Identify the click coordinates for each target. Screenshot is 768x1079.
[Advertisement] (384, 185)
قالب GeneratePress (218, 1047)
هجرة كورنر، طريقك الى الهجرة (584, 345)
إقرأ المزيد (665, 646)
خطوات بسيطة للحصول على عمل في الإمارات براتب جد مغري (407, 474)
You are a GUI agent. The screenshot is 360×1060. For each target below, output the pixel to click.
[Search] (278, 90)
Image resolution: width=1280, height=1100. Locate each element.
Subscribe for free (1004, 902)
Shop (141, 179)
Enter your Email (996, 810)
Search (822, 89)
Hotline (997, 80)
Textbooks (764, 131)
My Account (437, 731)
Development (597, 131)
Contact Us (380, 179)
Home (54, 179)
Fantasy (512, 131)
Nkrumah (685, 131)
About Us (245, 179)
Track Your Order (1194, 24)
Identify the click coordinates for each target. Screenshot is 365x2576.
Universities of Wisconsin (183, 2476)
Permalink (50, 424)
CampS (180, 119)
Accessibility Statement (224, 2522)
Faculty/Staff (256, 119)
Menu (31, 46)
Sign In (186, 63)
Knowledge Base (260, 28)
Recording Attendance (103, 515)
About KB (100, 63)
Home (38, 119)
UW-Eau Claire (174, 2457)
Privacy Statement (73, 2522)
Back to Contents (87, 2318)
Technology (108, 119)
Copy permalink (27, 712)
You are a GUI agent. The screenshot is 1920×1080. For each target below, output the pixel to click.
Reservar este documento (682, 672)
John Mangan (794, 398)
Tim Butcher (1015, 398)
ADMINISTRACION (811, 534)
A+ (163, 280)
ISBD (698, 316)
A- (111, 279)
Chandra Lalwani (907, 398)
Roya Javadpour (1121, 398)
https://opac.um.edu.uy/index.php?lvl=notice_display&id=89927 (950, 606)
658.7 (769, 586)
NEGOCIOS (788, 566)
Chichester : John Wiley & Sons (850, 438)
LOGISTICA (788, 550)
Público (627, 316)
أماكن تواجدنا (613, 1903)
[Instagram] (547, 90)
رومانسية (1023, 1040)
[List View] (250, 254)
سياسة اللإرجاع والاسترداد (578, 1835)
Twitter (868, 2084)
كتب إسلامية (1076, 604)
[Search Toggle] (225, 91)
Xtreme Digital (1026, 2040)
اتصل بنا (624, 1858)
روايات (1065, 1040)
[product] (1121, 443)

| PROBLEM DETAILS |
Your task is to set down exactly the lines from the line containing "About KB (100, 63)" to the end of the data above, including both ends.

| RESPONSE |
About KB (100, 63)
Home (38, 119)
UW-Eau Claire (174, 2457)
Privacy Statement (73, 2522)
Back to Contents (87, 2318)
Technology (108, 119)
Copy permalink (27, 712)
You are a GUI agent. The screenshot is 1920×1080. For each target below, output the pixel to click.
Reservar este documento (682, 672)
John Mangan (794, 398)
Tim Butcher (1015, 398)
ADMINISTRACION (811, 534)
A+ (163, 280)
ISBD (698, 316)
A- (111, 279)
Chandra Lalwani (907, 398)
Roya Javadpour (1121, 398)
https://opac.um.edu.uy/index.php?lvl=notice_display&id=89927 (950, 606)
658.7 (769, 586)
NEGOCIOS (788, 566)
Chichester : John Wiley & Sons (850, 438)
LOGISTICA (788, 550)
Público (627, 316)
أماكن تواجدنا (613, 1903)
[Instagram] (547, 90)
رومانسية (1023, 1040)
[List View] (250, 254)
سياسة اللإرجاع والاسترداد (578, 1835)
Twitter (868, 2084)
كتب إسلامية (1076, 604)
[Search Toggle] (225, 91)
Xtreme Digital (1026, 2040)
اتصل بنا (624, 1858)
روايات (1065, 1040)
[product] (1121, 443)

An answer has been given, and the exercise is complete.